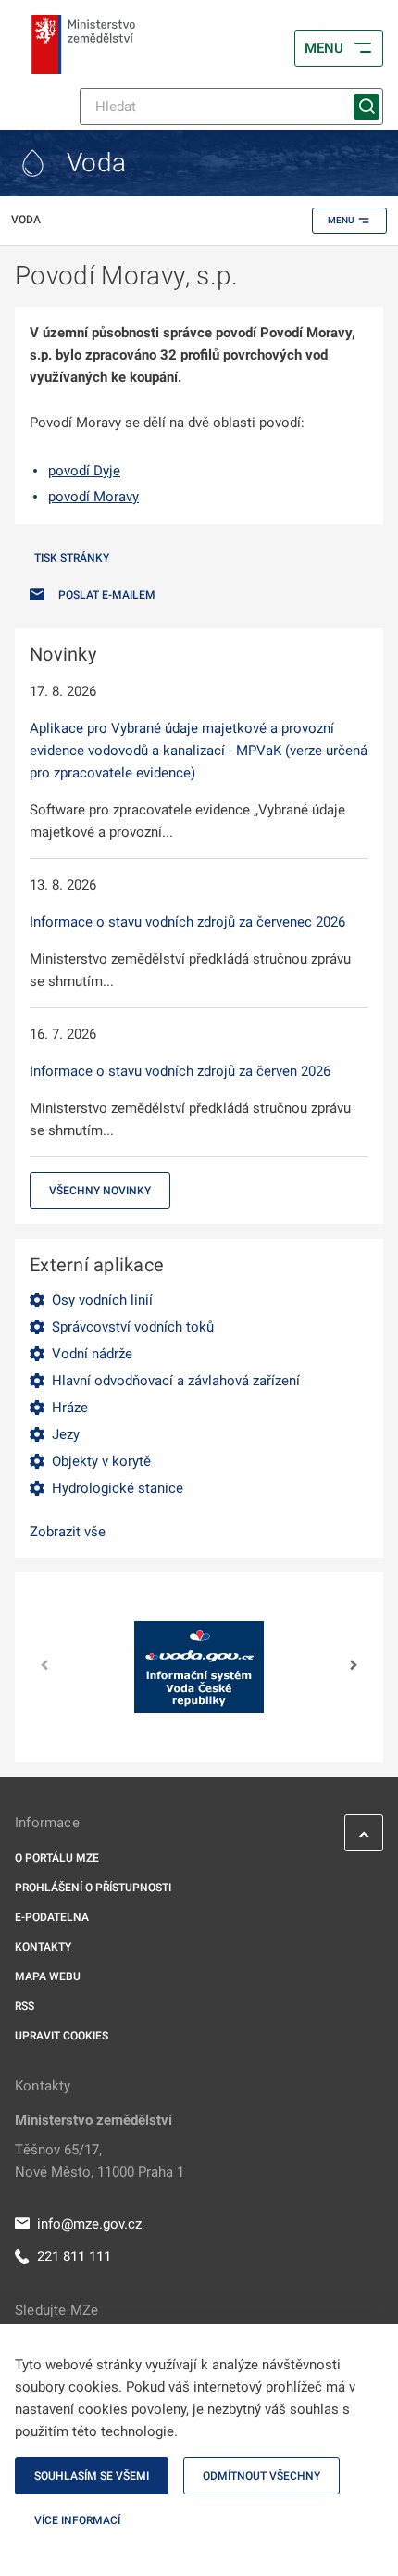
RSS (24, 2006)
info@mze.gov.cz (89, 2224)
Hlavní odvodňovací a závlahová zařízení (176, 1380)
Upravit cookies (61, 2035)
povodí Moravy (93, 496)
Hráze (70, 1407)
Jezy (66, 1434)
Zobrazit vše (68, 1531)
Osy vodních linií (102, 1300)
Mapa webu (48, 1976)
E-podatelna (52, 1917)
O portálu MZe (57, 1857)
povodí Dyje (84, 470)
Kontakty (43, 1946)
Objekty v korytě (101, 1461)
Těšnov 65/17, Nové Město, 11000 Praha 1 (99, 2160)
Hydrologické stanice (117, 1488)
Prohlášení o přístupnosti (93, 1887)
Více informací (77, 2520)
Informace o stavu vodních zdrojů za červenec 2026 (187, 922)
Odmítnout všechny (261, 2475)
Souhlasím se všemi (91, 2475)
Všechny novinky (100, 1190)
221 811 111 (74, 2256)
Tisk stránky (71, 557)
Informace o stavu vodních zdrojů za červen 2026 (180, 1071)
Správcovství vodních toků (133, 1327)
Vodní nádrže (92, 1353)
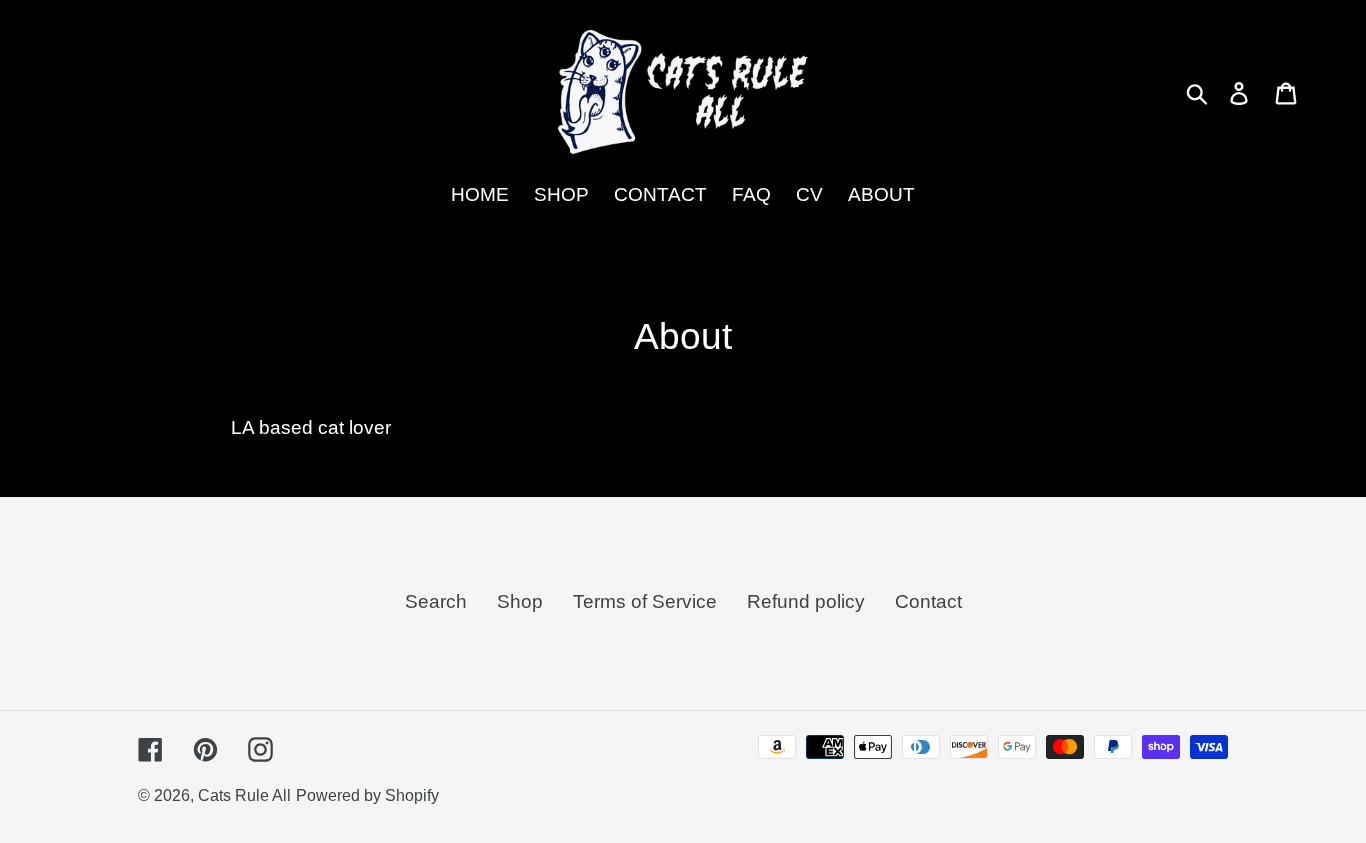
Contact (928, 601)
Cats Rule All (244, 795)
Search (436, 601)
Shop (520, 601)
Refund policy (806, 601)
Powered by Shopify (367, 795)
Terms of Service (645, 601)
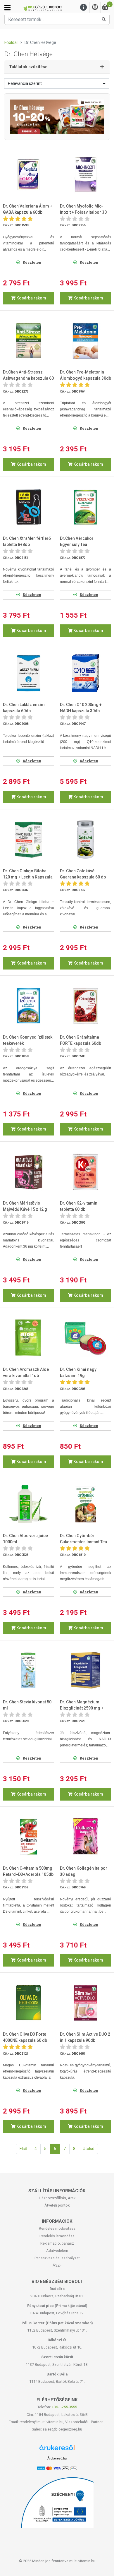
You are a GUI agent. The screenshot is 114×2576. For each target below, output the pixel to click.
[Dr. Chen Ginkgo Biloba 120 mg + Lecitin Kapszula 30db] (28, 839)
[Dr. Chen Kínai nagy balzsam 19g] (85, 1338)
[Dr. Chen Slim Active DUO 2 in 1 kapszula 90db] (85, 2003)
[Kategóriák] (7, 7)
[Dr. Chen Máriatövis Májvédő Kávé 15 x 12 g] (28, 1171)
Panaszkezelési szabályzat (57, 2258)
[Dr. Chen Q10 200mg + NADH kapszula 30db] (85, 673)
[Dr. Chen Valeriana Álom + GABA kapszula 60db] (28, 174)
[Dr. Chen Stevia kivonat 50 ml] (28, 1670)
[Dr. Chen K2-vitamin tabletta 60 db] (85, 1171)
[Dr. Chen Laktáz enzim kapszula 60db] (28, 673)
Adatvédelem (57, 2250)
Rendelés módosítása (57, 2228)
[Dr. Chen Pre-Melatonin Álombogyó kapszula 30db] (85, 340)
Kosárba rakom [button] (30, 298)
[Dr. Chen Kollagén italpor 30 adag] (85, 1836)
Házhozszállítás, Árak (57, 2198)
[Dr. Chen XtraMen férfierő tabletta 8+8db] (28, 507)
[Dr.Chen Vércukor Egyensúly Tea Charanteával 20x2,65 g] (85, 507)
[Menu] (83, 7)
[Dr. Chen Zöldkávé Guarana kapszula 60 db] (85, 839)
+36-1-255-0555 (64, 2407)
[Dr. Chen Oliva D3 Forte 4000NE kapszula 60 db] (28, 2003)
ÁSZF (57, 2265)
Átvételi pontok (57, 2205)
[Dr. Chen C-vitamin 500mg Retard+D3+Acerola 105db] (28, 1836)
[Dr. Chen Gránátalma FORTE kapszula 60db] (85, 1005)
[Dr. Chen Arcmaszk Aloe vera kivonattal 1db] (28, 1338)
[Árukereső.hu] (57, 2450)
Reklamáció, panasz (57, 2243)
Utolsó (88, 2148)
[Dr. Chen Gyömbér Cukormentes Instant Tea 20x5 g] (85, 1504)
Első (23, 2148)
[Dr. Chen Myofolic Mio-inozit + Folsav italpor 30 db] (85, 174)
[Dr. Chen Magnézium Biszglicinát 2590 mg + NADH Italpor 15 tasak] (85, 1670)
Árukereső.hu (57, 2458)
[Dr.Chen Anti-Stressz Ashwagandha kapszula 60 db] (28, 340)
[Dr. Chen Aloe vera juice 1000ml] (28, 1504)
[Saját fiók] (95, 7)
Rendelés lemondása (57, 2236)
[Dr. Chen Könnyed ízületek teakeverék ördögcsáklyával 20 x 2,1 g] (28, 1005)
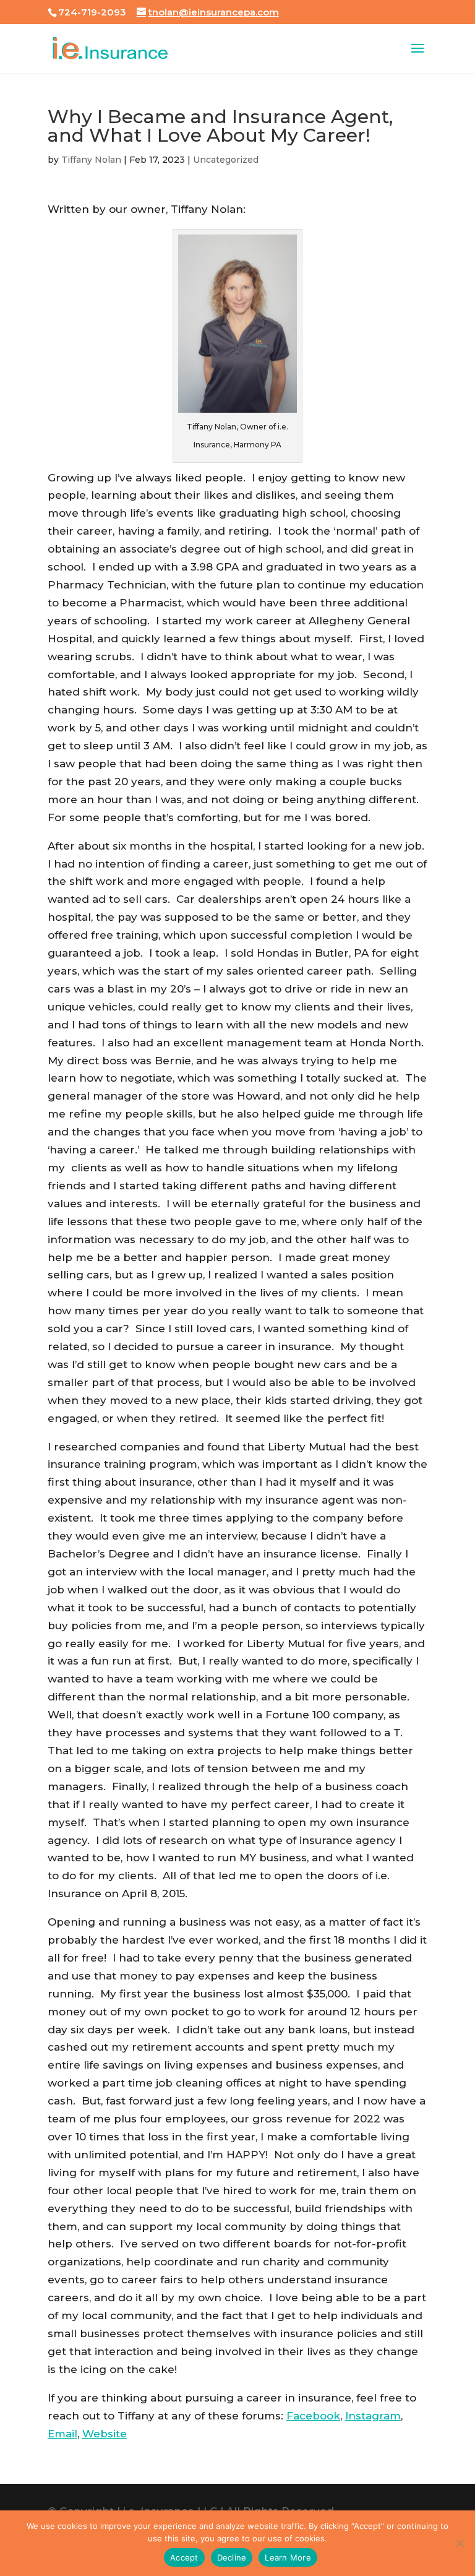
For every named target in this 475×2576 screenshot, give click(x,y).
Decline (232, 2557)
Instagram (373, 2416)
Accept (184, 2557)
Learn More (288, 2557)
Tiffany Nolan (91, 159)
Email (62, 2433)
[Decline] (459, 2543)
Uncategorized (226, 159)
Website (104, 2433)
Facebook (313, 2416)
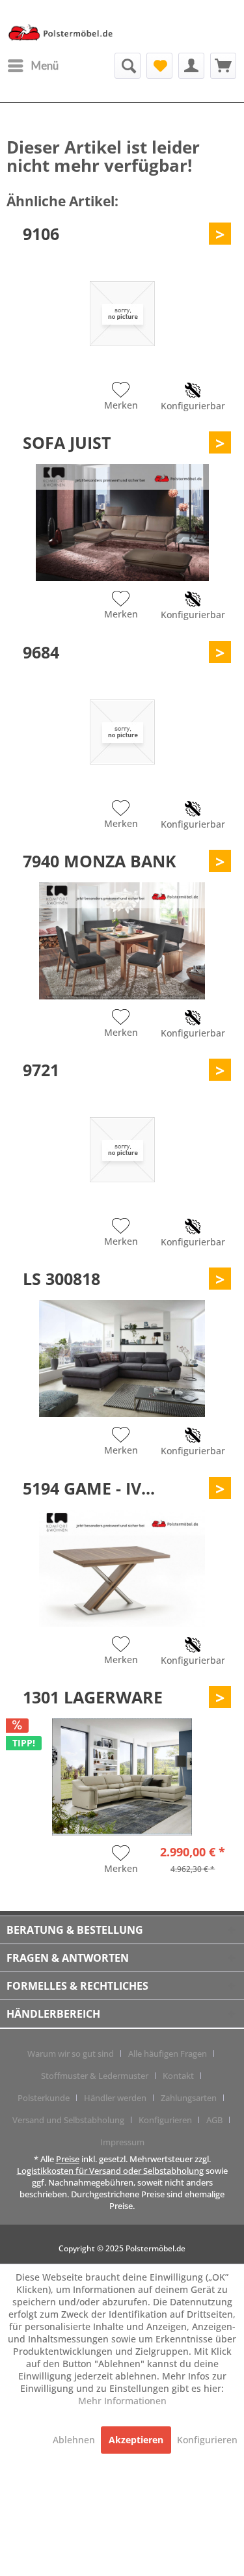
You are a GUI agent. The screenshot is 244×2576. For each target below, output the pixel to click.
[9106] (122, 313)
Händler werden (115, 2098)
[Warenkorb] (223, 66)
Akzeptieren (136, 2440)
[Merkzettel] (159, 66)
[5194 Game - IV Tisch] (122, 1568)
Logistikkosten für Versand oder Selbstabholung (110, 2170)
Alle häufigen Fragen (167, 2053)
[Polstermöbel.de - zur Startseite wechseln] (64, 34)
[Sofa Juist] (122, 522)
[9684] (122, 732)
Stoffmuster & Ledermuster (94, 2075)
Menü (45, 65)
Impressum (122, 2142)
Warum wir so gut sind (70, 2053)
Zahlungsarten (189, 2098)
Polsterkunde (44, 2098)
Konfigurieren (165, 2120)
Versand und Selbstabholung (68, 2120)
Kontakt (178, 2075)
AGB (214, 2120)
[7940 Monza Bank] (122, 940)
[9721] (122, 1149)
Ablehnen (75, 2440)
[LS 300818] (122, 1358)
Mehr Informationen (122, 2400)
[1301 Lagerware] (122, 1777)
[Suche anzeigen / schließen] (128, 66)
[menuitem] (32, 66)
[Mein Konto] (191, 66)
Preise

::::::::::

▶ **ACTIVITY**: Your task is to reproduce the entries above word for word, from the first line through the line with "Informace o stavu vodních zdrojů za červenec", and please leave out any pictures.

▶ **COMPLETED EXERCISE**:
RSS (24, 2006)
info@mze.gov.cz (89, 2224)
Hlavní odvodňovací a závlahová zařízení (176, 1380)
Upravit cookies (61, 2035)
povodí Moravy (93, 496)
Hráze (70, 1407)
Jezy (66, 1434)
Zobrazit vše (68, 1531)
Osy vodních linií (102, 1300)
Mapa webu (48, 1976)
E-podatelna (52, 1917)
O portálu MZe (57, 1857)
povodí Dyje (84, 470)
Kontakty (43, 1946)
Objekty v korytě (101, 1461)
Těšnov 65/17, Nové Město, 11000 Praha 1 (99, 2160)
Hydrologické stanice (117, 1488)
Prohlášení o přístupnosti (93, 1887)
Více informací (77, 2520)
Informace o stavu vodních zdrojů za červenec 2026 (187, 922)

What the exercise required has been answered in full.